Sei froh!" antwortete ich spontan. "Die Opernhäuser sind geschlossen, die Sänger sind in Kurzarbeit, fahren Taxe oder desinfizieren Einkaufswagen. - Gestorben wird immer!"

"Deshalb bin ich froh, dass ich mich mit meinem Mann zusammengeschlossen habe. Der hat ein Beerdigungsinstitut geerbt und ist eigentlich Kunstmaler. Ich stelle jetzt überwiegend Urnen her, die Kevin individuell und originell bemalt."

"Donnerwetter!" platzte ich heraus. "Das ist ja, als hättet ihr 'Covid-19'  erahnt!"

"Das konnte niemand erahnen! Den Trend zur Feuerbestattung gibt es ja schon seit Jahren! Aber es findet auch niemand eine Lösung für Corona!  Selbst der Chef
vom Robert-Koch-Institut empfiehlt Kontakte zu meiden und zu Hause zu bleiben!"

"Ja, ich habe den letzten Appell von Professor Dr. Wieler gehört. Wenn auch für dein Geschäft abträglich, wäre es schön und vernünftig, auf ihn zu hören!"

"Keine Angst!", er hob die Hand, "Wir kommen schon auf unsere Kosten! Kevin und ich haben schon gelästert: 'Vermeiden Sie möglichst Kontakte und treffen Sie immer nur
die selben Tiere, damit sie nicht im Tierheim oder in der Abdeckerei landen!'" Er sah mich
Beifall heischend an.

"Ich finde das geschmacklos! Tierarzt, Allgemeinmediziner oder Virologe, alle sitzen mit uns im selben Boot und haben keine Lösung!"
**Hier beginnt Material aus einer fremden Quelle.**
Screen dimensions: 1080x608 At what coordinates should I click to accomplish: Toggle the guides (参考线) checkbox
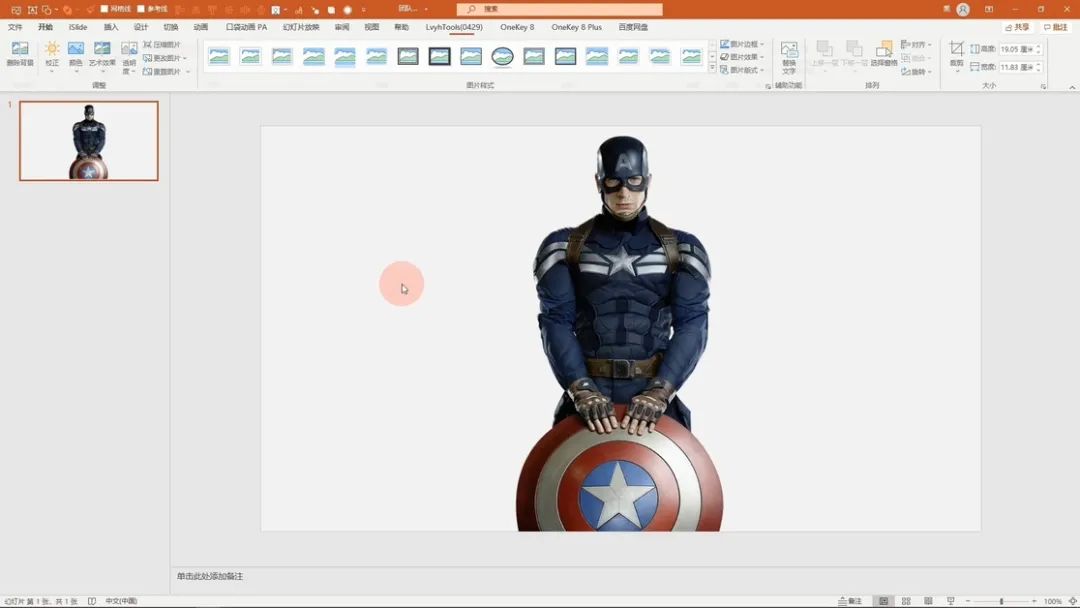140,9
"Aber Durchhalteparolen haben sie wie die Politiker: 'Licht am Ende des Tunnels' oder
'Die Hoffnung stirbt zuletzt'. Ist das nicht hilflos? Ich benutze wenigstens eine Kombination aus beiden Phrasen. Nach der Trauerfeier in der Kapelle drücke ich jedem die Hand, zeige mit der anderen auf die große brennende Kerze und sage: 'Das ist das Licht am Ende der Hoffnung!' Sofort sehen sie nicht mehr so traurig aus. Bei einigen versiegen sogar die Tränen!"

Mir war schon schlecht, jetzt wurde es immer makaberer! Ich sagte schroff: "Ich muss jetzt gehen! - Trotzdem frohe und ruhige Feiertage!"

Er lachte fies. "Froh, sogar fröhlich werden sie werden, aber ruhig bestimmt nicht.
Was meinst du, was da an Aufträgen noch hereinkommt?!"